=== Description of the task ===
Your answer should consist of every line in the records that holds "label".

=== Dataset entries ===
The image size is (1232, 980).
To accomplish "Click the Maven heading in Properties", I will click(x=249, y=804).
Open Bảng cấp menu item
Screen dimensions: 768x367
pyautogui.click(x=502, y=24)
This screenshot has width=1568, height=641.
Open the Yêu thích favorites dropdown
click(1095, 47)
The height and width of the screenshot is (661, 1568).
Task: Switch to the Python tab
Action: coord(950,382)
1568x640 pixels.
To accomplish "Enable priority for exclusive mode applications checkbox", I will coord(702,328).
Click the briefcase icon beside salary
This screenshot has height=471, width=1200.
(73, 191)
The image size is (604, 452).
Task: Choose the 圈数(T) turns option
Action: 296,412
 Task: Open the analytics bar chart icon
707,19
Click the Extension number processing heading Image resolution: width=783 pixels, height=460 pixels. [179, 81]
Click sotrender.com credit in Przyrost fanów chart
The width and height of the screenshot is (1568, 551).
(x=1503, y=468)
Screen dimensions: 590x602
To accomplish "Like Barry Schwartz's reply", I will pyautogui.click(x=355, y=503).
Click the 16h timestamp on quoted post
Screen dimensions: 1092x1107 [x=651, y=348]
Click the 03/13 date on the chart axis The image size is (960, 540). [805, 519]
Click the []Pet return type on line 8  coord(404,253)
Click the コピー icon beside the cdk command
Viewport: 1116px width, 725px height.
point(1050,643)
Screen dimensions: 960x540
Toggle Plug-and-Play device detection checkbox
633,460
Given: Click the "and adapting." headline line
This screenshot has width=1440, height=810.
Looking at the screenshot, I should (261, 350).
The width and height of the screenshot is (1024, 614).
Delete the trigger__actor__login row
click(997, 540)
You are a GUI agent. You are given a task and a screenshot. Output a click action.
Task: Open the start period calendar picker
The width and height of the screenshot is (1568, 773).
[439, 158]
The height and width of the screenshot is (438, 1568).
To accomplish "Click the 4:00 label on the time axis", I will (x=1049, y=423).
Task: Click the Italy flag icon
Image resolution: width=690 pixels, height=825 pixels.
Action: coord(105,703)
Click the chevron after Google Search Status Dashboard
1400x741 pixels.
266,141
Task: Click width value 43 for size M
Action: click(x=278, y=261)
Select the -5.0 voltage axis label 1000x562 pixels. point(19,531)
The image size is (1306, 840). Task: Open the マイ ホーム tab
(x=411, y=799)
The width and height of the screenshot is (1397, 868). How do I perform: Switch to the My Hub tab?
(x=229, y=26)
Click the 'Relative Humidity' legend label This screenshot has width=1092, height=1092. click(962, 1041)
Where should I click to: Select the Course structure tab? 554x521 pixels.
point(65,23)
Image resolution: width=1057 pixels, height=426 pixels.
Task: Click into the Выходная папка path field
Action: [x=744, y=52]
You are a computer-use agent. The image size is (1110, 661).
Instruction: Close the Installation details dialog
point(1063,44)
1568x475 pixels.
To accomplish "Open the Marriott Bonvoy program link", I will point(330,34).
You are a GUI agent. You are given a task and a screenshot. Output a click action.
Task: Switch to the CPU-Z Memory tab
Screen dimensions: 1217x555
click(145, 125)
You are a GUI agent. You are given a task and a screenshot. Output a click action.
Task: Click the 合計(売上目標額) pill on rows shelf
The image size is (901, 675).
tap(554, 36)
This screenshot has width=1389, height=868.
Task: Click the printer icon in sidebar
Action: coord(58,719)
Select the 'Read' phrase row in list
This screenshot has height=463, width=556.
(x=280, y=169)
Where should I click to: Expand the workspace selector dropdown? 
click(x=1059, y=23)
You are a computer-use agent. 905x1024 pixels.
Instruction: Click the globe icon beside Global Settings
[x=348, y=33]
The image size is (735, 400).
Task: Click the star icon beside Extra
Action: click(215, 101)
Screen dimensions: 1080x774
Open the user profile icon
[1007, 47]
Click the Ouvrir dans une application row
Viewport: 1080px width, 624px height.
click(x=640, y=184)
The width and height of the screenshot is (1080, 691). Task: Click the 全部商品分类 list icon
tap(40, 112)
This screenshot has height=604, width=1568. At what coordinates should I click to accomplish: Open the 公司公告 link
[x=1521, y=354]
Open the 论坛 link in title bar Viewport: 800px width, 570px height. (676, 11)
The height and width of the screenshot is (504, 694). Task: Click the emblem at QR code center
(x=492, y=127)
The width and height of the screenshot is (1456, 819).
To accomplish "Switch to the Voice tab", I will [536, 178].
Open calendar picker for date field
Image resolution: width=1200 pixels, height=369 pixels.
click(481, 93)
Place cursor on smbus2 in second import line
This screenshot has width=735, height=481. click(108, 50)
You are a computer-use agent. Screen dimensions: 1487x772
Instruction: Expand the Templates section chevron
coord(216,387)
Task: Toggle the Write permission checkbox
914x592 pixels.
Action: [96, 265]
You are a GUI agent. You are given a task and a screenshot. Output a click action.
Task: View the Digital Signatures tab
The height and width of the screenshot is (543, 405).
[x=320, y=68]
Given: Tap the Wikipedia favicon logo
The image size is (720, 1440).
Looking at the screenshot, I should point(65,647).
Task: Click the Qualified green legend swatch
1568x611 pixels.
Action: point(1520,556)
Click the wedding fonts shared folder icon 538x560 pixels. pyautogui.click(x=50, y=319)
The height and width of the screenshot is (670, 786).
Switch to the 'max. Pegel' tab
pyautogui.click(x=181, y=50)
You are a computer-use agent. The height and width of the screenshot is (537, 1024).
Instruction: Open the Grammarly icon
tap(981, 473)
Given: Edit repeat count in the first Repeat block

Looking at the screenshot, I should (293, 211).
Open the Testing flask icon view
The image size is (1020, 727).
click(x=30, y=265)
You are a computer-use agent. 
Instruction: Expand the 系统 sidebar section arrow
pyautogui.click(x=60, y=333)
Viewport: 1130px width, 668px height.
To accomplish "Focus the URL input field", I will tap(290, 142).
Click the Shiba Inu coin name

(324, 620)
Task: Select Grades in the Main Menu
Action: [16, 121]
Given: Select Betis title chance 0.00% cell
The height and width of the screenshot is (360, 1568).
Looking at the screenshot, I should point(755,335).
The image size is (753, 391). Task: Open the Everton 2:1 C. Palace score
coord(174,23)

=== Result for this exercise ===
To accomplish "Click the 4:00 label on the time axis", I will (x=1049, y=423).
Select the -5.0 voltage axis label 1000x562 pixels. point(19,531)
Click the 'Relative Humidity' legend label This screenshot has width=1092, height=1092. click(962, 1041)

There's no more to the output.